One of the most important points of procedural abstraction is that it allows you to change the implementation of the procedure at will without having to analyze the entire code base. We saw before that if we allow the internal variable names to escape (by using them as keys), then we can no longer change the names. In this case, we're going further. We want to eliminate the name altogether because we're changing the entire algorithm. The variable `reverse-counter' won't even exist anymore in this code. By exposing it in this way, we made it possible for an unplanned dependency to be added.

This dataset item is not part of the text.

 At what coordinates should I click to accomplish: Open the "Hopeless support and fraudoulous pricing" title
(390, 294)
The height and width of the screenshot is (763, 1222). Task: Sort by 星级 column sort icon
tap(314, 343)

In this example, the unplanned dependency was rather idiotic. That's not the point. I have run into this sort of bug many, many times where an abstraction is not fully documented (or not well documented) and a programmer misunderstands the API and uses some internal function for the wrong purpose. Things work fine until the implementation changes, then very weird unrelated things start to break. Sometimes the code is so tangled that you have to emulate the effect of the old implementation just to keep from having to rewrite huge swaths of the unrelated code.

3 comments:

mquander said...

Thank you very much for this interesting series of posts.

Pascal Costanza said...

Hm, what exactly are you saying?

Imagine Louis Reasoner hadn't added the reverse-counter to lib-sort. However, the Scheme dialect in use is very modern and uses CLOS-style generic functions heavily. Now, the intern realizes that reverse is actually also a generic function. So he comes up with this 'solution':

(define get-reverse-count #f)

(define-method reverse :after
  (let ((reverse-count 0))
    (set! get-reverse-count
            (lambda () reverse-count))
    (lambda (list)
      (set! reverse-count (+ reverse-count 1)))))

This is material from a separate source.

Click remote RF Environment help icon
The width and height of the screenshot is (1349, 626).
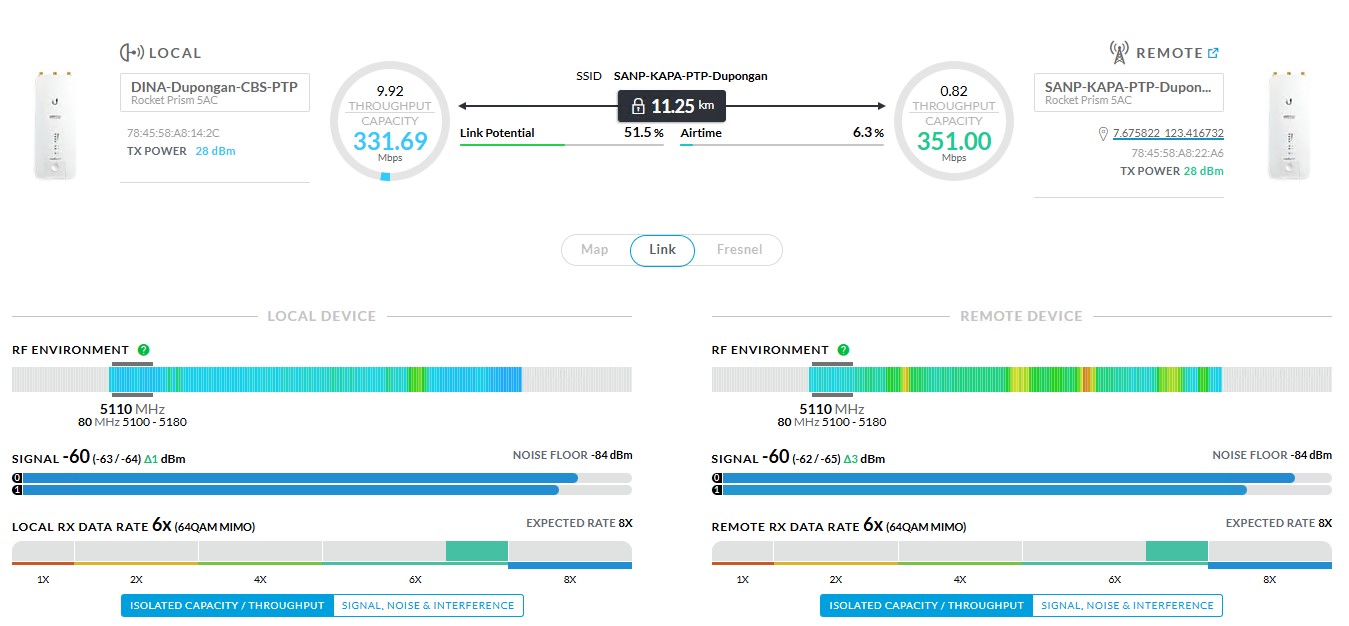tap(843, 350)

(define (sort-and-length list <)
  (let* ((start (reverse-count))
           (s (lib-sort list <)))
    (cons s (- (reverse-count) start))))

Are you saying that generic functions are also bad?

Joe Marshall said...

I'm assuming you mean to call `get-reverse-count' in the sort-and-length function.

I see what you're saying here.

I think I'll argue that my original example had two serious problems. The first is that it exposed the internal name of the counter variable. The second is that someone used this as a communication backchannel that created a dependency. Your example demonstrates the latter problem via a different mechanism, but I'll note that it actually avoids the former one.


On the other hand, I think you'll agree that no matter how the backchannel dependency is constructed, it leads to extremely brittle and hard to understand code.


I think I'll have to think about this some more and post a follow-up. I'm a real fan of generic functions, though. On the other hand, I think `with-slots' is pretty nasty.